Os contextos de crise social, económica e ambiental são férteis no aparecimento de alternativas e experiencias que procurem minimizar as consequências destas crises. É neste contexto que estes modelos têm vindo a ganhar uma nova relevância, precisamente enquanto formas de repensar os modelos e práticas dominantes. Este fenómeno é reflexo da maior consciencialização sobre os limites do crescimento, da necessidade de (re)localização da economia para valores de base mais equitativos e integrados assentes numa lógica social, da vontade de construção de uma sociedade mais democrática, assim como da urgência em implementar modelos sociais mais justos em termos ambientais e económicos. Atualmente, e devido às especificidades e ao aumento destas iniciativas comunitárias, assiste-se a um crescimento do interesse académico sobre este fenómeno. 

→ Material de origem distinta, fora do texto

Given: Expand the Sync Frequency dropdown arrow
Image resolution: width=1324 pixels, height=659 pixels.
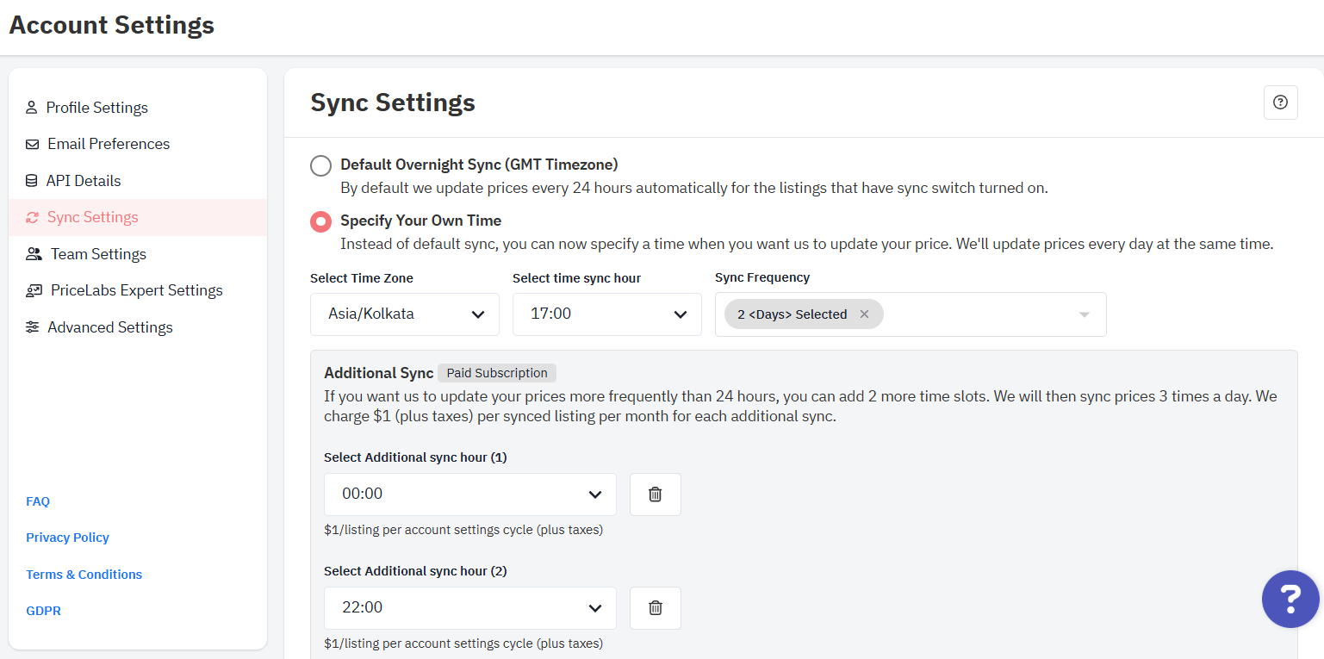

Pese embora a importância destas experiências enquanto produtores de modos de vida sustentáveis, a grande maioria destes projetos desenvolve-se em contexto rural. Embora as cidades ofereçam oportunidades económicas em expansão na nova economia global, também é possível verificar que as cidades são grandes contribuintes para a rutura ambiental, dentro e além das suas fronteiras. Com a tendência para a globalização, as cidades são importadores de recursos e exportadores de resíduos, causando um impacto desproporcional sobre os ecossistemas naturais e na biosfera como um todo. Embora seja cada vez mais frequente um discurso político assente na sustentabilidade e nas cidades sustentáveis e inteligentes, ainda persistem desafios. Para além da importância das abordagens top-down, importa também refletir em torno de potenciais introduções de mudanças bottom-up que possam minimizar estes impactos, ainda que à microescala, por parte da sociedade civil.  

O objeto empírico escolhido é a organização de grupos de cidadãos que se agrupam em torno deste objetivo e que tenham passado por uma mudança estrutural do modo de vida e que procurem modelos organizacionais baseados em formatos holísticos, participados e horizontais. Como objetivos a presente pesquisa pretende: traçar um quadro geral sobre estas experiências em Portugal, de uma forma descritiva e exploratória; refletir acerca de que forma é que estas comunidades se manifestam; o que nos sugerem; e cruzar o impacto que a utilização dos princípios das comunidades sustentáveis intencionais poderiam ter nas cidades contemporâneas.